Durante 20 años de trabajo en el mundo digital he defendido el anonimato como derecho. Ahora, víctima de los hombres sin rostro, convivo con una pregunta: ¿hasta dónde?
Los anónimos siempre tienen nombre. Estas palabras se las leí a Virginia Woolf en Una habitación propia. Usaba esta expresión para asegurar que muchos de los grandes anónimos de la historia de la literatura fueron mujeres que tenían prohibido escribir y que, para hacerlo, se veían en la obligación de usar un pseudónimo o el tan famoso “sin nombre” de las novelas, poemas y refranes. ¿Cómo no respetar entonces a las anónimas?
En el mundo digital, muy a comienzos cuando disfrutábamos de defender derechos en las redes sociales en vez de atacarlos, un grupo de locos nos la pasábamos por el mundo diciendo: “El anonimato es un derecho” … Y sí que lo era. Gracias a avatares incógnitos, personalidades alteradas y la creación de seres ficticios, muchas personas comenzaron a gestar movimientos para defender derechos fundamentales. Aunque de estas iniciativas poco queda, todavía recuerdo con alegría al médico que, escondido en otra identidad, hacía denuncias sobre la corrupción en el sistema de salud y a la estudiante proactiva que denunciaba el mal estado de la comida del restaurante escolar a través de un blog que no tenía el nombre de nadie. También a los cientos de “nadies” que me pidieron, mientras fui periodista, proteger su identidad.

------------------------------------------------------------------------

Tareas y ejercicios:
1 – Reproduce al pie de la letra el pasaje del texto sobre el anonimato que empieza con "Durante 20 años" y sigue hasta "a las anónimas?".
2 – Prolonga el texto sobre el anonimato a partir de su última oración.

------------------------------------------------------------------------

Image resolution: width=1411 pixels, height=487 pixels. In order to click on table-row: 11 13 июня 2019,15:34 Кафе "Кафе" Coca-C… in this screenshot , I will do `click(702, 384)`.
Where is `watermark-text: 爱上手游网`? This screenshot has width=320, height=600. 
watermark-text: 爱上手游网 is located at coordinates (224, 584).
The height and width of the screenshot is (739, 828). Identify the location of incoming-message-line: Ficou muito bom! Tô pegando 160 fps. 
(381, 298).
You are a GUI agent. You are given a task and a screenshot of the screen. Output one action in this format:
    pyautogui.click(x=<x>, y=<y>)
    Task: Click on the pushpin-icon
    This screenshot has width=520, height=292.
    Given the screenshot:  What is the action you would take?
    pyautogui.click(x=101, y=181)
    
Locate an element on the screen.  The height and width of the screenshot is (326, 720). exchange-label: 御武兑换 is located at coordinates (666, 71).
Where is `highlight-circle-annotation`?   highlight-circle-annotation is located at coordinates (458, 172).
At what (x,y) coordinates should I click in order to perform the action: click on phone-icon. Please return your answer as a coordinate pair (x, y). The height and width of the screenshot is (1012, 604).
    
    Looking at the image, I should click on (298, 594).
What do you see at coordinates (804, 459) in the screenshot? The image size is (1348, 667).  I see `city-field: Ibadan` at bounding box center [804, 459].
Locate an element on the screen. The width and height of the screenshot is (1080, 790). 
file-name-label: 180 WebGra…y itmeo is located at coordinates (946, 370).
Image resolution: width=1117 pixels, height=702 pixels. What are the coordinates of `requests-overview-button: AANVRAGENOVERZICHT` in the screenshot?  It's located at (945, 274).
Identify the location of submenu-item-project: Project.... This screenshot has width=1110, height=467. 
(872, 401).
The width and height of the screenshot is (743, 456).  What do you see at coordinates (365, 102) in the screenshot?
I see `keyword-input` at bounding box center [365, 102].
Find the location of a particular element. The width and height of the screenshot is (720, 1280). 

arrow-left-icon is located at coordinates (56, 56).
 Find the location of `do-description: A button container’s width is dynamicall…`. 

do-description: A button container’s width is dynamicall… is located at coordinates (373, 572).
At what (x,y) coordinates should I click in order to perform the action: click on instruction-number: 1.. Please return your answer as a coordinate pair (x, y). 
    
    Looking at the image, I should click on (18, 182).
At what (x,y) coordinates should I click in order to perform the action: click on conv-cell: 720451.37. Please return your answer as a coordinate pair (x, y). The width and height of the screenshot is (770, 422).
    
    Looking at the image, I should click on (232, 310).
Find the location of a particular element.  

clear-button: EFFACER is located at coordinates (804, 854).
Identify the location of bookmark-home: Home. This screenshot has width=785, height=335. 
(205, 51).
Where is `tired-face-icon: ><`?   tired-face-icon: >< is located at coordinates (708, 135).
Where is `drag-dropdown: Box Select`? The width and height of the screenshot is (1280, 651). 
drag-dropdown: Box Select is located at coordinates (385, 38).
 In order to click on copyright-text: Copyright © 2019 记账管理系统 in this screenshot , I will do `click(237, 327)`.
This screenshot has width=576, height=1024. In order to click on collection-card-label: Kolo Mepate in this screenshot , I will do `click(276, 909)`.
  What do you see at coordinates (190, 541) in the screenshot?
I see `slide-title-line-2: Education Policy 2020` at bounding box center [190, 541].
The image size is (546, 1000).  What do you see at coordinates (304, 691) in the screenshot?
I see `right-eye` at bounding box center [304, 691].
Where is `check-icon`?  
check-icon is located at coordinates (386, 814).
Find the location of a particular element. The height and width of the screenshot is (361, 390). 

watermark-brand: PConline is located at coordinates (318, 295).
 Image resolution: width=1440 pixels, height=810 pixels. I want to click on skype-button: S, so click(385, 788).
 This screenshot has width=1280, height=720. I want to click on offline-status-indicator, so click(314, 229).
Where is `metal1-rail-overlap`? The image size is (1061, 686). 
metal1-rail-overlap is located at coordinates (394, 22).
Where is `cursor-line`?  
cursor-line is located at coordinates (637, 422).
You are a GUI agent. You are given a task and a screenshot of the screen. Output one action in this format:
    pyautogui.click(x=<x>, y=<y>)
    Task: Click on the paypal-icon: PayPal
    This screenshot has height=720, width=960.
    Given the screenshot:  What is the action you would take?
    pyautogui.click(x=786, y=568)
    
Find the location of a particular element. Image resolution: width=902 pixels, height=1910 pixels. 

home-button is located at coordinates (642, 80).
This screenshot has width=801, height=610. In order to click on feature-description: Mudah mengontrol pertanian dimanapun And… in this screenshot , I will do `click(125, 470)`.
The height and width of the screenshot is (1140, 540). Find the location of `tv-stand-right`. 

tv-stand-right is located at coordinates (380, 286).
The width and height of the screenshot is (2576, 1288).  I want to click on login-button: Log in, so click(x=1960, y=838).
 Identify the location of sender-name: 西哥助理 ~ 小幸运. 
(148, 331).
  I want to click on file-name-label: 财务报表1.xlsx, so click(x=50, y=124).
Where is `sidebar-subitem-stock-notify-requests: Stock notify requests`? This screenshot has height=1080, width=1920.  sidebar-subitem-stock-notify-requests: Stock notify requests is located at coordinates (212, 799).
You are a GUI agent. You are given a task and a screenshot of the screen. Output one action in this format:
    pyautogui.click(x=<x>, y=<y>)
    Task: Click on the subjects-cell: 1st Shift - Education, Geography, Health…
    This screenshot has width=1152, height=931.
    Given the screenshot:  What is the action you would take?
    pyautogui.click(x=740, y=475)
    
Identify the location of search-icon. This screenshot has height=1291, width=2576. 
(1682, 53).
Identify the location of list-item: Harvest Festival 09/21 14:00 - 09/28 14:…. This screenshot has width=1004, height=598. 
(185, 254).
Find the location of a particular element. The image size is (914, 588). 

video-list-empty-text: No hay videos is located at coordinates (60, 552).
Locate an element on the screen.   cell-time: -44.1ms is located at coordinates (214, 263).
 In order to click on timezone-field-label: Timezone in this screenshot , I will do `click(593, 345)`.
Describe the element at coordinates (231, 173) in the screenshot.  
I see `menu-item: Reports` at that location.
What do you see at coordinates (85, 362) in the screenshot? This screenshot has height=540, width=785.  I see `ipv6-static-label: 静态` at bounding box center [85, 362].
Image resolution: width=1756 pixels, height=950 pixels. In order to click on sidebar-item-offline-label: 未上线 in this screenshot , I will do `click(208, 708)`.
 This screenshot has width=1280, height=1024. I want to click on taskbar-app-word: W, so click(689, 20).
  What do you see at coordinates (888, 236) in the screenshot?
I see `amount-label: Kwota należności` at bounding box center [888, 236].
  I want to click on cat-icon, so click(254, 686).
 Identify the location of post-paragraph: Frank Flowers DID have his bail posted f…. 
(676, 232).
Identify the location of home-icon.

------------------------------------------------------------------------

Respuestas:
1 –
Durante 20 años de trabajo en el mundo digital he defendido el anonimato como derecho. Ahora, víctima de los hombres sin rostro, convivo con una pregunta: ¿hasta dónde?
Los anónimos siempre tienen nombre. Estas palabras se las leí a Virginia Woolf en Una habitación propia. Usaba esta expresión para asegurar que muchos de los grandes anónimos de la historia de la literatura fueron mujeres que tenían prohibido escribir y que, para hacerlo, se veían en la obligación de usar un pseudónimo o el tan famoso “sin nombre” de las novelas, poemas y refranes. ¿Cómo no respetar entonces a las anónimas?

2 –
En su gran mayoría, los anónimos que he conocido no solo tienen una buena intención, también tienen una o muchas necesidades para expresarse; además, de fuertes presiones políticas y sociales que les impiden poner su rostro y nombre real por delante; porque, los anónimos que conozco si algo desean profundamente es poder levantar su voz y dejar ver su rostro, todo, en defensa, una buena mayoría de las ocasiones, del bien común.
Hace poco estoy siendo acosada por un anónimo y aun así sigo creyendo que el anonimato es un derecho. Defiendo las acciones de escrache, especialmente de quienes hemos sido víctimas de violencia sexual, y sigo considerando que es la única salida que tienen muchas personas valientes. Sin embargo, soy consciente de que el anonimato también es el cuarto oscuro desde el cual los cobardes juegan a vengarse y esta situación me ha llevado a revolcarme en la cama mientras me ahogo en mis propios pensamientos y preguntas. ¿Es un anónimo el único argumento que necesitamos para cancelar a alguien?, ¿la rigurosidad con la que se investigan las quejas anónimas debe ser la misma con la que enfrentamos las denuncias que tienen nombre propio?, ¿cuáles son las preguntas éticas que, como familias, empresas, amigos y sociedad, le debemos hacer al anonimato?, ¿cuáles son las intenciones de aquellos que producen críticas ficcionales todo el tiempo?, ¿algún día nos despertaremos todos siendo anónimos?
Sé que ninguna de estas preguntas, todas encantadoras para escribir una serie de cuentos distópicos, está exenta del debate; yo misma no encuentro respuestas definitivas para la gran mayoría de ellas. Sin embargo, ignorar que desde el rincón oscuro de los cobardes estamos acabando con pilares tan importantes para una sociedad como la confianza, sería un punto del debate atroz porque cuando un alma está sumida en la violencia y la venganza no tolera ninguna clase de intimidad. Si bien no podemos ponerles rostro a los anónimos, al menos, busquemos hacerles alguna clase de preguntas.